Additional investigations revealed that although Hesperomyces virescens is known to infect other beetle species apart from Olla v-nigrum, interspecific transmission is uncommon between different species such as the convergent lady beetle (Hippodamia convergens) or the spotted lady beetle (Coleomegilla maculata). When interspecific transmission was present experimentally, it was only after substantial periods of close contact between the different species. This indicates that there is a very low likelihood that this would occur in the wild due to the species not having as much contact between one another in nature.

In addition to these fungi, Olla v-nigrum is known to commonly be infested by Beauveria bassiana. Although spread among much of the same regions as Harmonia acyridids, Olla v-nigrum show a much higher mortality rate when infected by Beauveria bassiana, a different type of fungus. Studies show that Olla v-nigrum tend to die from anywhere between 5 and 7 days after infection.

Olla v-nigrum have been experimentally tested for their susceptibility to infection by entomopathogenic nematodes. Similarly to the fungi, Olla v-nigrum were more susceptible to infection from the nematodes than the exotic Asian lady beetle (Harmonia acyridis). Although beetles aren't the first choice of host for nematodes in the wild, in an experimental setting, they have been demonstrated to have a mortality rate greater than 80% in Olla v-nigrum two days after infection.

==Cannibalism==
Olla v-nigrum has been found to exhibit signs of cannibalism, even when there are sufficient resources available to the beetle. These rates of cannibalism are known to increase in response to a reduction of food availability.

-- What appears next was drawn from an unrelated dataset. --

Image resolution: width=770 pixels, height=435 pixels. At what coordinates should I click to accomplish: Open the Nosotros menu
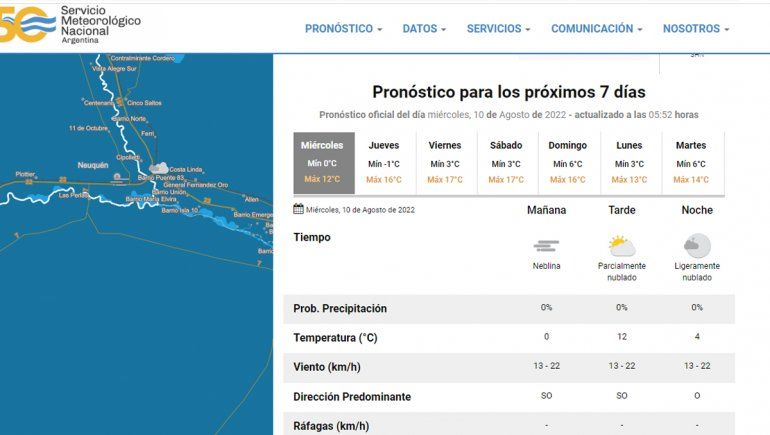[x=695, y=29]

Reducing food quality, however, does not affect the rate of cannibalism in the beetle. Olla v-nigrum have not been shown to exhibit lower rates of cannibalism when comparing cannabilism in siblings vs. non-siblings, demonstrating that they have not developed sibling recognition mechanisms, otherwise they would more often cannibalize non-siblings. Finally, the size of the group of Olla v-nigrum larva has also been shown to not affect the number of cannibalism events among the beetles.

When provided with Harmonia axyridis larvae as part of their diet in the first or third instar stage of development, it has been shown that Olla v-nigrum larvae were incapable of surviving to the adult stage. In the first instar, Olla v-nigrum larvae were shown to have a 100% mortality rate when fed exotic H. axyridis eggs. When Olla v-nigrum began eating exotic H. axyridis eggs in the third instar, they still suffer from a 95% mortality rate experimentally. However, when fed other native species, there has been no evidence to suggest a significant increase in mortality rate in Olla v-nigrum.